Task instructions
Reproduce exactly the lines below, from the first through the one containing "Task: Select the Potential Boost III cube", and nothing more.

Records for the task
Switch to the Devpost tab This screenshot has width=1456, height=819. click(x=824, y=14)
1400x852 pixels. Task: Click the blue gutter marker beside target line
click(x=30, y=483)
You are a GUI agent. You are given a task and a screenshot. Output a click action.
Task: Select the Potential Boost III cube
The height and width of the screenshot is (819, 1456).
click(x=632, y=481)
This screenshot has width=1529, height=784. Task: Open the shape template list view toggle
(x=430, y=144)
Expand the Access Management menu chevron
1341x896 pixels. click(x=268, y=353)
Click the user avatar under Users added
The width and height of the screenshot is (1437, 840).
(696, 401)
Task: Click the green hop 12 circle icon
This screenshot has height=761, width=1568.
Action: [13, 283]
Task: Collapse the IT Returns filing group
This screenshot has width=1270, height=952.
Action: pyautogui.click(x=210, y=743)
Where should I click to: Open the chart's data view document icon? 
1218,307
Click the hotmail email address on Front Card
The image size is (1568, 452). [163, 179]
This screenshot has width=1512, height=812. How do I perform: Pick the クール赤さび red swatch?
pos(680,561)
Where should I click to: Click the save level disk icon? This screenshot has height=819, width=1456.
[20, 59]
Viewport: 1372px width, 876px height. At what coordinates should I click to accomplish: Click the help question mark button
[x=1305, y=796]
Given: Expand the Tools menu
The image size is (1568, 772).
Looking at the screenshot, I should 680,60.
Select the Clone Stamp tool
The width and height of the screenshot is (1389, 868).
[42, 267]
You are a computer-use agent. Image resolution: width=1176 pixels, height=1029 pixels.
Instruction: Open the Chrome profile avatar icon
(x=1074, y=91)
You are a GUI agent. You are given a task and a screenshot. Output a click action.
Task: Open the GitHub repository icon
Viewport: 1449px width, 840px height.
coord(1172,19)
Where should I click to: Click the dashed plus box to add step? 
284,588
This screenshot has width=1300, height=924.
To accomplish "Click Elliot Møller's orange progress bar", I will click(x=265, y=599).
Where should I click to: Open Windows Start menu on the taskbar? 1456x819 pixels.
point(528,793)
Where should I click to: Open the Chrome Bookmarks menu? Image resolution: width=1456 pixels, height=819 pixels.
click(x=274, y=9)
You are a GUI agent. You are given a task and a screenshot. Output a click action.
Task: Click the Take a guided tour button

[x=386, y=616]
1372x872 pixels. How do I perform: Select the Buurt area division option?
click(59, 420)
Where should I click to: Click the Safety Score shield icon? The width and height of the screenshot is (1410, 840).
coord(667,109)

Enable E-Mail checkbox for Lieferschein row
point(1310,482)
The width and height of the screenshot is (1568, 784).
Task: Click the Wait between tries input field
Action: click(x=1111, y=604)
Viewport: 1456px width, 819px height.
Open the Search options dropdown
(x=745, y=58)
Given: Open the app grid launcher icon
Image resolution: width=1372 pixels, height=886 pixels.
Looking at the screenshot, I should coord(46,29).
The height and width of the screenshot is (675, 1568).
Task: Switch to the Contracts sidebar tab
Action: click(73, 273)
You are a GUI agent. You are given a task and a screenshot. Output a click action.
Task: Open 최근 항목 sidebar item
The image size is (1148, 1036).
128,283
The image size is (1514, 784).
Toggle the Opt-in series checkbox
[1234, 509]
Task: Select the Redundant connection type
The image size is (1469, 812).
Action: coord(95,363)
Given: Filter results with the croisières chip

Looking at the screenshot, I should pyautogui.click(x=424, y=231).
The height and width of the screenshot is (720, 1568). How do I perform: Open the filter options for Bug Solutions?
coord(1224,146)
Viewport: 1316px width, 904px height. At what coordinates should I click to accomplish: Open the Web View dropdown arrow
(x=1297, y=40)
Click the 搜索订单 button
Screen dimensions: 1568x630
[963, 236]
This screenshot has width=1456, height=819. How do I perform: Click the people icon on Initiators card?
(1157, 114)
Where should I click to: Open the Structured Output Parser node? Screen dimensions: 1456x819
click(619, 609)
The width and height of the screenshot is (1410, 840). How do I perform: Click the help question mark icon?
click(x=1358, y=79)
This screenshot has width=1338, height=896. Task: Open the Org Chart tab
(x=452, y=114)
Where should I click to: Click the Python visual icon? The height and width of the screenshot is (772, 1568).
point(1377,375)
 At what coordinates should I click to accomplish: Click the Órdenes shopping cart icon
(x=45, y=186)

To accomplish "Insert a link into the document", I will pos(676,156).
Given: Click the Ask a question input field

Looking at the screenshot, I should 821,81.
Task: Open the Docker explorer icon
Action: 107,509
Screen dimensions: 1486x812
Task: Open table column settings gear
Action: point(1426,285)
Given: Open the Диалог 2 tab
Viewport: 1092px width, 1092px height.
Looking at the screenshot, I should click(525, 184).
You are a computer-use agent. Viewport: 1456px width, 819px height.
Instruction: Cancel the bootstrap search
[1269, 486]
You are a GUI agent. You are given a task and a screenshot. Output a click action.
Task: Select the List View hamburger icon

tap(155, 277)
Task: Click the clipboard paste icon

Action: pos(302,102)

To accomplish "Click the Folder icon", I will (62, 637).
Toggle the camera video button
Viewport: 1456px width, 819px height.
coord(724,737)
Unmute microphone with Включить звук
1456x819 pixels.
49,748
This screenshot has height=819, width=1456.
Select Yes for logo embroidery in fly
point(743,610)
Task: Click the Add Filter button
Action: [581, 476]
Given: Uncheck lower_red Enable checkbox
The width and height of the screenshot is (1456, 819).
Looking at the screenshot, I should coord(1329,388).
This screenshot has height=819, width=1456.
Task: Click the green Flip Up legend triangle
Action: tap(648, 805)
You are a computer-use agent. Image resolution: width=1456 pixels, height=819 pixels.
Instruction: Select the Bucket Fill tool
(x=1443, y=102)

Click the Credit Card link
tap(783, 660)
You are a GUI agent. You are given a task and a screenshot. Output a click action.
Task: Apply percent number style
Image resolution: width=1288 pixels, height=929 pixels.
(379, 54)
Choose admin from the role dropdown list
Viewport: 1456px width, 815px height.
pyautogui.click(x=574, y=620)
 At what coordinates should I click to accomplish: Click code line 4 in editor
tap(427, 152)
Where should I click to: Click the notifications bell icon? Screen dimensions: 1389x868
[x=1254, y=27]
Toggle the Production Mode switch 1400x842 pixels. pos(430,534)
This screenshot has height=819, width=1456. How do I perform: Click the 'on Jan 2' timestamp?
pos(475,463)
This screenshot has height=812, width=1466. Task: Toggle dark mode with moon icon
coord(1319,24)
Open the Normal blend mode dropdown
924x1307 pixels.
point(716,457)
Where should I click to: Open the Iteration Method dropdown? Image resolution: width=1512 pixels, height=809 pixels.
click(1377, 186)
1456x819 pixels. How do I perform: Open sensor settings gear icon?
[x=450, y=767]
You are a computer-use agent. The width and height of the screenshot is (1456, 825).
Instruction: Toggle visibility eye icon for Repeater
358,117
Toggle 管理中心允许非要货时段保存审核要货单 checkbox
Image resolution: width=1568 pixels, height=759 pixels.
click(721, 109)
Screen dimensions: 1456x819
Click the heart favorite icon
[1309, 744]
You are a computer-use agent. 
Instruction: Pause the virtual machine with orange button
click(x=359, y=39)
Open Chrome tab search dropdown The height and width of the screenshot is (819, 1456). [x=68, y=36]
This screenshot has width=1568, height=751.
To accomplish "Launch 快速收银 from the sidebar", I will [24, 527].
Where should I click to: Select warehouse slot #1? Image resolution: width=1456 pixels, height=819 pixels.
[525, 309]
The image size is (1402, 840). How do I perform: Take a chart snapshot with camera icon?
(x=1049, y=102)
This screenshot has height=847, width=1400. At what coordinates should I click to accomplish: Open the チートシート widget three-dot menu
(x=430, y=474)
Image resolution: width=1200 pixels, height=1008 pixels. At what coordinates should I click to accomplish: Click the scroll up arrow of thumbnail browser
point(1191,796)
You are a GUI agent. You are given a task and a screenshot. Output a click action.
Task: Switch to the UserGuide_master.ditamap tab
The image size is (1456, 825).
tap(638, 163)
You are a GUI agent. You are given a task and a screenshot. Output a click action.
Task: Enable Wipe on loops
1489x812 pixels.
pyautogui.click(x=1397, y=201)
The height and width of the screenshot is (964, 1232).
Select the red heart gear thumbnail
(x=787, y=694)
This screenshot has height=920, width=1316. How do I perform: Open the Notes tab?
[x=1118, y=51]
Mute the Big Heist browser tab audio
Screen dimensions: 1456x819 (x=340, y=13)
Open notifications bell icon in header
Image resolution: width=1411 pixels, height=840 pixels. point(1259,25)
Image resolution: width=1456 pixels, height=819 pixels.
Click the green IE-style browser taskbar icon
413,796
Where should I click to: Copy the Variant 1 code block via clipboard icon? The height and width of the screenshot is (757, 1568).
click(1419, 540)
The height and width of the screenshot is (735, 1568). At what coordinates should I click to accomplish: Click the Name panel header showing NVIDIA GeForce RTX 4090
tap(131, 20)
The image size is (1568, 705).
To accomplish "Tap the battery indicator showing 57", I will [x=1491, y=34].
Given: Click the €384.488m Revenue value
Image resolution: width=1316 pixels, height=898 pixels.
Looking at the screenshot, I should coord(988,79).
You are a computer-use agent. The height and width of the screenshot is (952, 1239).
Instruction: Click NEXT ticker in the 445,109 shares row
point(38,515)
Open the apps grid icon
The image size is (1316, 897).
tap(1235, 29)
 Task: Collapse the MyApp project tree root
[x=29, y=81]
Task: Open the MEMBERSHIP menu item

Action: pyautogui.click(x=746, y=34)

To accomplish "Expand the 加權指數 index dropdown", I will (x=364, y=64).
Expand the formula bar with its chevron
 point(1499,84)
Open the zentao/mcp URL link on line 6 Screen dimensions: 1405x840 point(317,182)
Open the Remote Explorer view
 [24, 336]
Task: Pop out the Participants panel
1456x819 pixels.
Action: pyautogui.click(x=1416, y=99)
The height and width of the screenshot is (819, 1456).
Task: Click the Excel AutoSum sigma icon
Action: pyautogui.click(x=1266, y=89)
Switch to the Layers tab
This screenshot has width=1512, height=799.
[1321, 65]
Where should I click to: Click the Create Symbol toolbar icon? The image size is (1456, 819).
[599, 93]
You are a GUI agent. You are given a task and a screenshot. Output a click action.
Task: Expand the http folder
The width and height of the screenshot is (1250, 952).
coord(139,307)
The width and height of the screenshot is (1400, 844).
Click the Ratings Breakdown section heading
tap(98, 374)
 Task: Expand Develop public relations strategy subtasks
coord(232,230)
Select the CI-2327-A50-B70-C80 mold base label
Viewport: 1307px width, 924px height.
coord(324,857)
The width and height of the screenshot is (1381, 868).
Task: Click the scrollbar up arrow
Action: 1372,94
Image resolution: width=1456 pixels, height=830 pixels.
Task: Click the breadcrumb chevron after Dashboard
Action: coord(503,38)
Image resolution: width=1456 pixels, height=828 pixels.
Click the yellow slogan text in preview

Written solution
Switch to the Devpost tab This screenshot has width=1456, height=819. click(x=824, y=14)
1400x852 pixels. Task: Click the blue gutter marker beside target line
click(x=30, y=483)
You are a GUI agent. You are given a task and a screenshot. Output a click action.
Task: Select the Potential Boost III cube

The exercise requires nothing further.